刑事の周防。かつては新宿の刑事課で鳴らした猛者。今は家庭の事情で、比較的暇な署へと移動していた。彼が担当していたスーパーでの殺人事件と、今回の事件が絡んでくる。
この運命の日、彼の娘は事故で昏睡状態になり、病院に搬送されていた。しかもその事故は、妻が起こしたもの。妻は娘に対する虐待を、そして事故も故意に起こしたものではないかと疑われている。
そして何より。
娘の命を守るために、「電力」は絶対に必要なのだ。病院の自家発電は、もって24時間。それ以上「停電」が続けば、娘の命は……。私情であることは重々承知のうえ、彼は「犯人」の逮捕に全力を傾ける。
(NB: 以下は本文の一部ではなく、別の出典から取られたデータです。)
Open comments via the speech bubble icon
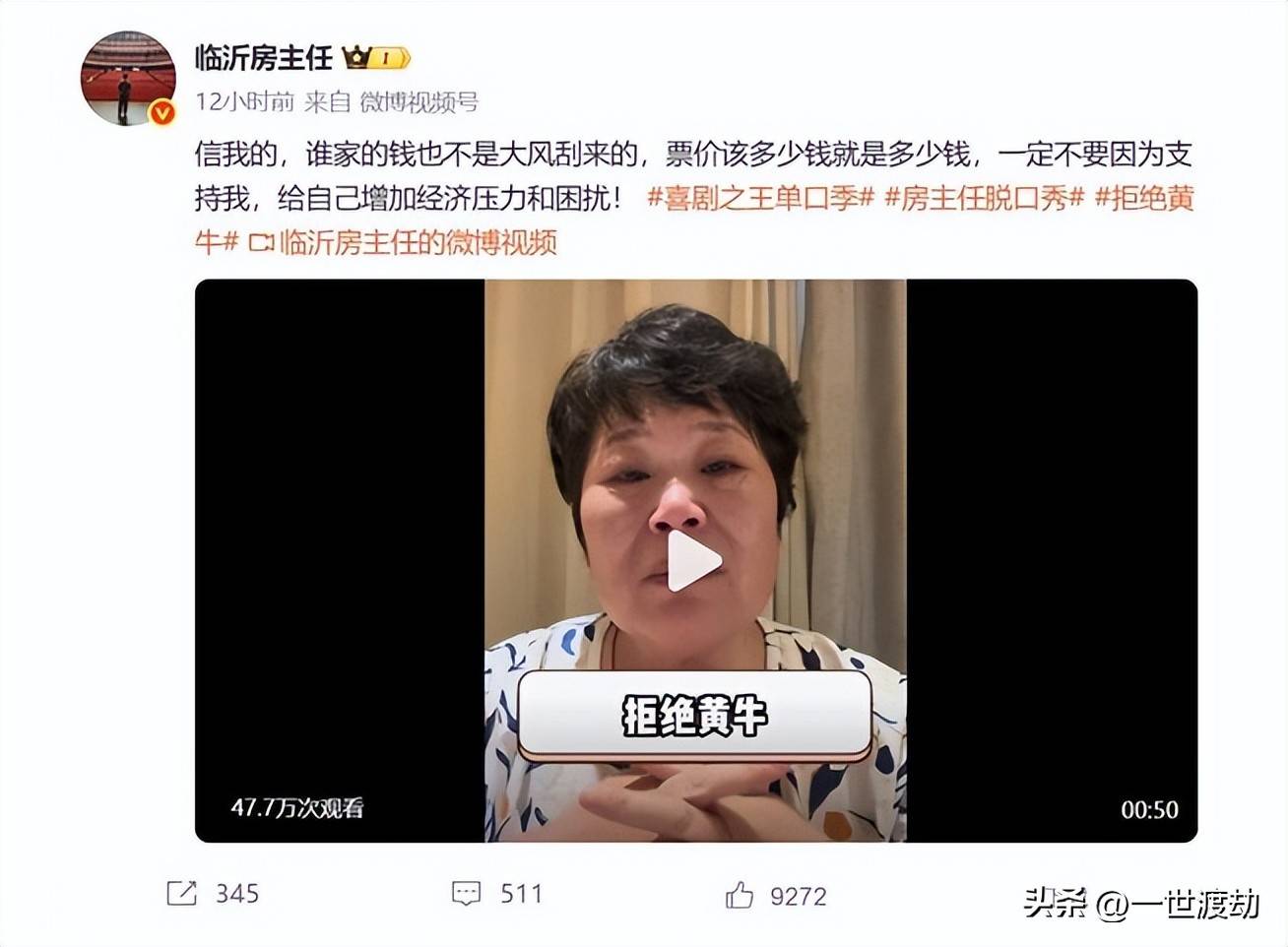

最後に犯人。実はかなり早い時点で主犯格の犯人が割れるのだが、ネタばれになる恐れもあるので、ここでは触れる事を差し控える。
だが、その犯人と組んだベトナム人青年たちも印象的だった。
コストダウンを考える日本企業が利用している『研修生制度』。実際には研修生とは名ばかりの、まるで奴隷のような扱いを受ける彼らが、日本に向ける目、日本人に対して募らせる憎悪には、心に訴えかけてくるものも。
『代わりはいくらでもいる』とばかり、どこまでも人間を使い捨ての駒・まるで機械の一部品のように考える企業や社会全般に対し、日本人の自分たちにも思う事は山ほど抱えているだけに。
登場人物がそんな魅力的な設定だけに、実に惜しいと思える点も。
物語の前半は、それこそ息を呑むような緊迫した場面が続き、話はぐいぐい進んでいく。それだけに余計、後半の犯人の行動や、周防をはじめとする警察が犯人を追っていくシーンなどが、やや単調で「パワー不足?」の感も。
最後に。
福田さんの第一作目「ウィズ・ゼロ」を読んだとき、なかなか好みの作家があらわれた、という感想を持った。今回の「TOKYO BLACKOUT」もそうだが、作家で言うなら、服部真澄さんや福井晴敏さん、真保裕一さんを彷彿させるところがある。
さらに。「TOKYO BLACKOUT」は前作より読みやすい作品に仕上がっていた。
今回は星四つをつけたが、福田さんの今後の作品を非常に楽しみにしている。
いずれ必ず、「完敗です。ノックアウトされました」という作品を書いてくれる事は間違いないと感じているから。